RECORDS PROVIDED

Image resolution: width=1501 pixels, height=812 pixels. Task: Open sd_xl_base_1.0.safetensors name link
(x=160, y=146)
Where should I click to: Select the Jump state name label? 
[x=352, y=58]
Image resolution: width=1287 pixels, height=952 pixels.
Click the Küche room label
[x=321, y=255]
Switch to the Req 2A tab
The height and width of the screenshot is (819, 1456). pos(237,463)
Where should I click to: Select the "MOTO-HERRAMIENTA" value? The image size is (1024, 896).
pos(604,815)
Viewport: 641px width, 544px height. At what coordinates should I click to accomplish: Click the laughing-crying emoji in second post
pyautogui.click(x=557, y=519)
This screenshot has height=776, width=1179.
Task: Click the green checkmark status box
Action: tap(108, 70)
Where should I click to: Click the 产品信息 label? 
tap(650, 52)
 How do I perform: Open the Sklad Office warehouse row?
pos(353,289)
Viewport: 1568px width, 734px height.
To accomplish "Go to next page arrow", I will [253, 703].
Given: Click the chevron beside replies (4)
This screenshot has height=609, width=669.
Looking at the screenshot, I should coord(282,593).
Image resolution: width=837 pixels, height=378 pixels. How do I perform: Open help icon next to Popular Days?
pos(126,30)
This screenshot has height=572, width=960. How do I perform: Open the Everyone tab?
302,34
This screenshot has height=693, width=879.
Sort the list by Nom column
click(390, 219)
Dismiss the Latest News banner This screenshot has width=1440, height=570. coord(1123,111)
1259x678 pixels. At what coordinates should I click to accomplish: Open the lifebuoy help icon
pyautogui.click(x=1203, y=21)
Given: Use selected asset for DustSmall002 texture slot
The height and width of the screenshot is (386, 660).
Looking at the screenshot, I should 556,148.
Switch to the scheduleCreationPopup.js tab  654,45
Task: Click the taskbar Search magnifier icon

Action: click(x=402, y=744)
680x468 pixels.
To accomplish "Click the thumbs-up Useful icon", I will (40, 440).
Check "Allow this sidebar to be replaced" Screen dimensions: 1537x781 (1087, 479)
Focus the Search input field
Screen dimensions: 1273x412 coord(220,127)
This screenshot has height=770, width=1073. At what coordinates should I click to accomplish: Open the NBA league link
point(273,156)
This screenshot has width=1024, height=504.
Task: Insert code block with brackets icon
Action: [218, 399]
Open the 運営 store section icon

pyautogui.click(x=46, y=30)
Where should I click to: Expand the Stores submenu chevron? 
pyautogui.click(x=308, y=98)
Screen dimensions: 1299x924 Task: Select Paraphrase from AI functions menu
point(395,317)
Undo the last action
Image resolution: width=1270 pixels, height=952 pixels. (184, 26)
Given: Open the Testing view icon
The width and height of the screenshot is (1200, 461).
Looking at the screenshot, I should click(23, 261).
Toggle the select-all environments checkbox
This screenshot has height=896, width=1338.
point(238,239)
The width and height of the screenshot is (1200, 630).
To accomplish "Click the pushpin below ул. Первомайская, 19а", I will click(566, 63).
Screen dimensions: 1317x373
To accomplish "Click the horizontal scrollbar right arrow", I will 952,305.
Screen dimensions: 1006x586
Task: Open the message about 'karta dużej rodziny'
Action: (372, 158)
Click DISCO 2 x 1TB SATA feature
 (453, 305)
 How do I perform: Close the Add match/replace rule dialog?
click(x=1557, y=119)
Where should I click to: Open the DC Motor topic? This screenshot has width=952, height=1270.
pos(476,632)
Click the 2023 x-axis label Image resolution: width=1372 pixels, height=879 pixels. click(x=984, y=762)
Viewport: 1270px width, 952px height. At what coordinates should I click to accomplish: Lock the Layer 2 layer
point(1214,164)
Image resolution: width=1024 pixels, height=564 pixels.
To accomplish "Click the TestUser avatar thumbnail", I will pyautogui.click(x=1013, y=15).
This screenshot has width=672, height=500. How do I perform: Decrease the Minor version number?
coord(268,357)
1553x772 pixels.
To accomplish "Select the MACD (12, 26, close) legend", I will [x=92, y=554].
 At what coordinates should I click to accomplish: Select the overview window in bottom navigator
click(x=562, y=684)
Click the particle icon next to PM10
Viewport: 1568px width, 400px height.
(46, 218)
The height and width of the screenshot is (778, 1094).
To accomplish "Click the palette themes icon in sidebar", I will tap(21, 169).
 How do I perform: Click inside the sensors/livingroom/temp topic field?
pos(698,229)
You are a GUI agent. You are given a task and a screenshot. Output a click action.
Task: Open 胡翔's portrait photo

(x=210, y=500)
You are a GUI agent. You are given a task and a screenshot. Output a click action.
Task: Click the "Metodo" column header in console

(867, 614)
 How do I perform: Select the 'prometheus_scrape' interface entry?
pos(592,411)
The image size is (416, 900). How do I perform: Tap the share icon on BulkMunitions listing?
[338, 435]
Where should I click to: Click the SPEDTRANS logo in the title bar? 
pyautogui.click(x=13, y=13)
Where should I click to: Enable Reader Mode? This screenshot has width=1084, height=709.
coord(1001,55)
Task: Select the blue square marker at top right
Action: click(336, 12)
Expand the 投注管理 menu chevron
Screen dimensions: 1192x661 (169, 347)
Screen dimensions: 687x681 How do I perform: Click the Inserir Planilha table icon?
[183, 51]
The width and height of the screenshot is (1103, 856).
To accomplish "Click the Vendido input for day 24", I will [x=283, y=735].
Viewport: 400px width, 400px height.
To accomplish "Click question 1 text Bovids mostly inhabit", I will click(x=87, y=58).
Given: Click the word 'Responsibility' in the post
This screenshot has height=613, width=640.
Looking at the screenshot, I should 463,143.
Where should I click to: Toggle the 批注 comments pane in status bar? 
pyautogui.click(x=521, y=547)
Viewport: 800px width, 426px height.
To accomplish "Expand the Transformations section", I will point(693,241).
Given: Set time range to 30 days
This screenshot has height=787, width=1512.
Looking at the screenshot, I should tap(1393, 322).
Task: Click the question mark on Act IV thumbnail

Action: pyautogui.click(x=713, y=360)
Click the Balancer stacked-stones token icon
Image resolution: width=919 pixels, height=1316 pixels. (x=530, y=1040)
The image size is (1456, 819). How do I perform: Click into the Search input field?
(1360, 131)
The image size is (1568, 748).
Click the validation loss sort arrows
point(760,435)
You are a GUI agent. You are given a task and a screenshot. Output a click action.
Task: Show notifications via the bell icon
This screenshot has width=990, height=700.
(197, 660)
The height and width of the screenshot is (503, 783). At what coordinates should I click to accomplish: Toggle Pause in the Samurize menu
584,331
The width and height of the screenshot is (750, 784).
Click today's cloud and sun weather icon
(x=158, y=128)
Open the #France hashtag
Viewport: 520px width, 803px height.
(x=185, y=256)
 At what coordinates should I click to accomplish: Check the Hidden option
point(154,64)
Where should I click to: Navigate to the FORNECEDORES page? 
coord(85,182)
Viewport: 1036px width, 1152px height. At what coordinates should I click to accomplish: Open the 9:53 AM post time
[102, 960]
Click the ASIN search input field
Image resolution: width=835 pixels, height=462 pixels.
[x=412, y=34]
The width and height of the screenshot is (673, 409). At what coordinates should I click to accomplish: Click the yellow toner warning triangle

GIVEN PROBLEM
Copy all of the material above word for word, from its first line through its last.

TASK RESULT
Image resolution: width=1501 pixels, height=812 pixels. Task: Open sd_xl_base_1.0.safetensors name link
(x=160, y=146)
Where should I click to: Select the Jump state name label? 
[x=352, y=58]
Image resolution: width=1287 pixels, height=952 pixels.
Click the Küche room label
[x=321, y=255]
Switch to the Req 2A tab
The height and width of the screenshot is (819, 1456). pos(237,463)
Where should I click to: Select the "MOTO-HERRAMIENTA" value? The image size is (1024, 896).
pos(604,815)
Viewport: 641px width, 544px height. At what coordinates should I click to accomplish: Click the laughing-crying emoji in second post
pyautogui.click(x=557, y=519)
This screenshot has height=776, width=1179.
Task: Click the green checkmark status box
Action: tap(108, 70)
Where should I click to: Click the 产品信息 label? 
tap(650, 52)
 How do I perform: Open the Sklad Office warehouse row?
pos(353,289)
Viewport: 1568px width, 734px height.
To accomplish "Go to next page arrow", I will [253, 703].
Given: Click the chevron beside replies (4)
This screenshot has height=609, width=669.
Looking at the screenshot, I should coord(282,593).
Image resolution: width=837 pixels, height=378 pixels. How do I perform: Open help icon next to Popular Days?
pos(126,30)
This screenshot has height=572, width=960. How do I perform: Open the Everyone tab?
302,34
This screenshot has height=693, width=879.
Sort the list by Nom column
click(390, 219)
Dismiss the Latest News banner This screenshot has width=1440, height=570. coord(1123,111)
1259x678 pixels. At what coordinates should I click to accomplish: Open the lifebuoy help icon
pyautogui.click(x=1203, y=21)
Given: Use selected asset for DustSmall002 texture slot
The height and width of the screenshot is (386, 660).
Looking at the screenshot, I should 556,148.
Switch to the scheduleCreationPopup.js tab  654,45
Task: Click the taskbar Search magnifier icon

Action: click(x=402, y=744)
680x468 pixels.
To accomplish "Click the thumbs-up Useful icon", I will (40, 440).
Check "Allow this sidebar to be replaced" Screen dimensions: 1537x781 (1087, 479)
Focus the Search input field
Screen dimensions: 1273x412 coord(220,127)
This screenshot has height=770, width=1073. At what coordinates should I click to accomplish: Open the NBA league link
point(273,156)
This screenshot has width=1024, height=504.
Task: Insert code block with brackets icon
Action: [218, 399]
Open the 運営 store section icon

pyautogui.click(x=46, y=30)
Where should I click to: Expand the Stores submenu chevron? 
pyautogui.click(x=308, y=98)
Screen dimensions: 1299x924 Task: Select Paraphrase from AI functions menu
point(395,317)
Undo the last action
Image resolution: width=1270 pixels, height=952 pixels. (184, 26)
Given: Open the Testing view icon
The width and height of the screenshot is (1200, 461).
Looking at the screenshot, I should click(23, 261).
Toggle the select-all environments checkbox
This screenshot has height=896, width=1338.
point(238,239)
The width and height of the screenshot is (1200, 630).
To accomplish "Click the pushpin below ул. Первомайская, 19а", I will click(566, 63).
Screen dimensions: 1317x373
To accomplish "Click the horizontal scrollbar right arrow", I will 952,305.
Screen dimensions: 1006x586
Task: Open the message about 'karta dużej rodziny'
Action: (372, 158)
Click DISCO 2 x 1TB SATA feature
 (453, 305)
 How do I perform: Close the Add match/replace rule dialog?
click(x=1557, y=119)
Where should I click to: Open the DC Motor topic? This screenshot has width=952, height=1270.
pos(476,632)
Click the 2023 x-axis label Image resolution: width=1372 pixels, height=879 pixels. click(x=984, y=762)
Viewport: 1270px width, 952px height. At what coordinates should I click to accomplish: Lock the Layer 2 layer
point(1214,164)
Image resolution: width=1024 pixels, height=564 pixels.
To accomplish "Click the TestUser avatar thumbnail", I will pyautogui.click(x=1013, y=15).
This screenshot has width=672, height=500. How do I perform: Decrease the Minor version number?
coord(268,357)
1553x772 pixels.
To accomplish "Select the MACD (12, 26, close) legend", I will [x=92, y=554].
 At what coordinates should I click to accomplish: Select the overview window in bottom navigator
click(x=562, y=684)
Click the particle icon next to PM10
Viewport: 1568px width, 400px height.
(46, 218)
The height and width of the screenshot is (778, 1094).
To accomplish "Click the palette themes icon in sidebar", I will tap(21, 169).
 How do I perform: Click inside the sensors/livingroom/temp topic field?
pos(698,229)
You are a GUI agent. You are given a task and a screenshot. Output a click action.
Task: Open 胡翔's portrait photo

(x=210, y=500)
You are a GUI agent. You are given a task and a screenshot. Output a click action.
Task: Click the "Metodo" column header in console

(867, 614)
 How do I perform: Select the 'prometheus_scrape' interface entry?
pos(592,411)
The image size is (416, 900). How do I perform: Tap the share icon on BulkMunitions listing?
[338, 435]
Where should I click to: Click the SPEDTRANS logo in the title bar? 
pyautogui.click(x=13, y=13)
Where should I click to: Enable Reader Mode? This screenshot has width=1084, height=709.
coord(1001,55)
Task: Select the blue square marker at top right
Action: click(336, 12)
Expand the 投注管理 menu chevron
Screen dimensions: 1192x661 (169, 347)
Screen dimensions: 687x681 How do I perform: Click the Inserir Planilha table icon?
[183, 51]
The width and height of the screenshot is (1103, 856).
To accomplish "Click the Vendido input for day 24", I will [x=283, y=735].
Viewport: 400px width, 400px height.
To accomplish "Click question 1 text Bovids mostly inhabit", I will click(x=87, y=58).
Given: Click the word 'Responsibility' in the post
This screenshot has height=613, width=640.
Looking at the screenshot, I should 463,143.
Where should I click to: Toggle the 批注 comments pane in status bar? 
pyautogui.click(x=521, y=547)
Viewport: 800px width, 426px height.
To accomplish "Expand the Transformations section", I will point(693,241).
Given: Set time range to 30 days
This screenshot has height=787, width=1512.
Looking at the screenshot, I should tap(1393, 322).
Task: Click the question mark on Act IV thumbnail

Action: pyautogui.click(x=713, y=360)
Click the Balancer stacked-stones token icon
Image resolution: width=919 pixels, height=1316 pixels. (x=530, y=1040)
The image size is (1456, 819). How do I perform: Click into the Search input field?
(1360, 131)
The image size is (1568, 748).
Click the validation loss sort arrows
point(760,435)
You are a GUI agent. You are given a task and a screenshot. Output a click action.
Task: Show notifications via the bell icon
This screenshot has width=990, height=700.
(197, 660)
The height and width of the screenshot is (503, 783). At what coordinates should I click to accomplish: Toggle Pause in the Samurize menu
584,331
The width and height of the screenshot is (750, 784).
Click today's cloud and sun weather icon
(x=158, y=128)
Open the #France hashtag
Viewport: 520px width, 803px height.
(x=185, y=256)
 At what coordinates should I click to accomplish: Check the Hidden option
point(154,64)
Where should I click to: Navigate to the FORNECEDORES page? 
coord(85,182)
Viewport: 1036px width, 1152px height. At what coordinates should I click to accomplish: Open the 9:53 AM post time
[102, 960]
Click the ASIN search input field
Image resolution: width=835 pixels, height=462 pixels.
[x=412, y=34]
The width and height of the screenshot is (673, 409). At what coordinates should I click to accomplish: Click the yellow toner warning triangle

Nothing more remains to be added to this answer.